◆ Problem statement
Go over the material below and report every line that contains the word "each".

◆ Material for this task
------------------------------------------------------------

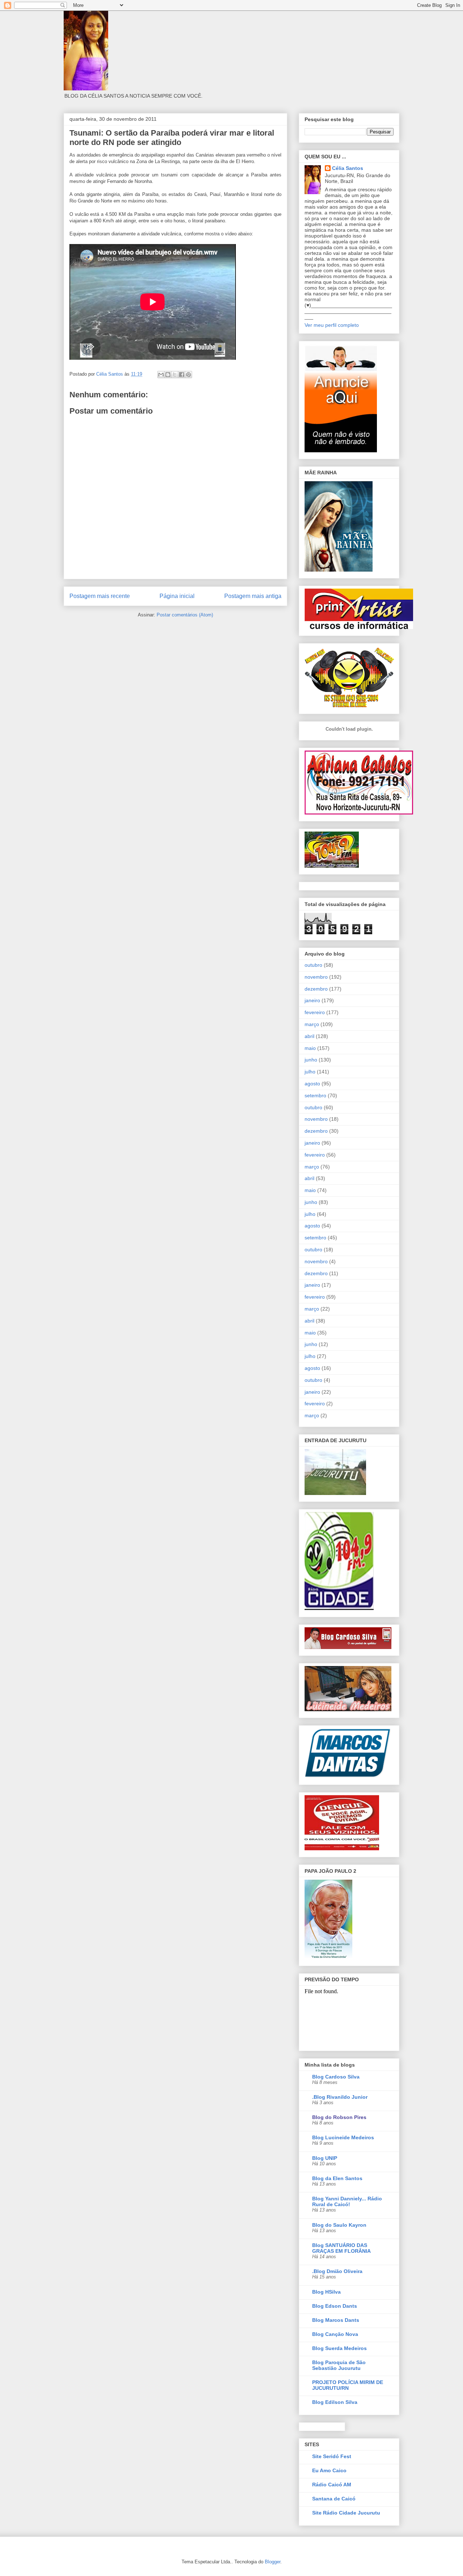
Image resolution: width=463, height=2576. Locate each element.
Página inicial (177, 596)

------------------------------------------------------------

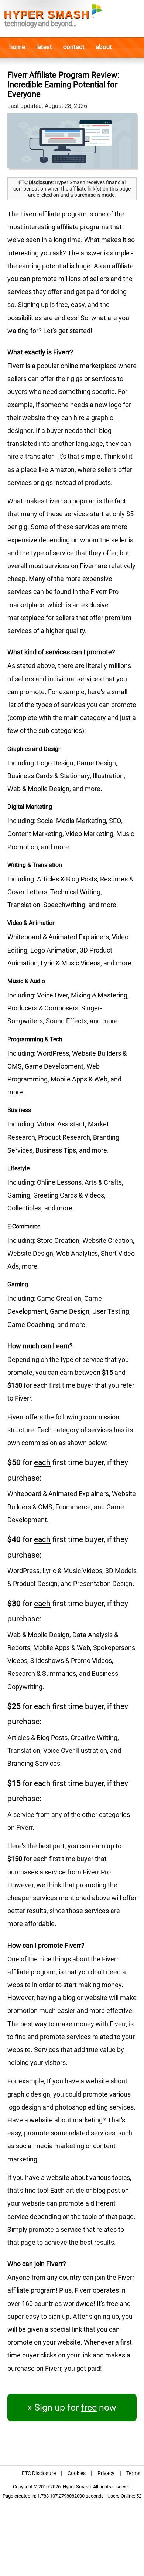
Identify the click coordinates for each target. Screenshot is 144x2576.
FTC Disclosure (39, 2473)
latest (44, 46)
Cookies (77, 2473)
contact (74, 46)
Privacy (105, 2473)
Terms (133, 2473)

------------------------------------------------------------

◆ Problem solution
Image resolution: width=463, height=2576. Locate each element.
Identify the click coordinates for each target. Screenshot is 144x2576.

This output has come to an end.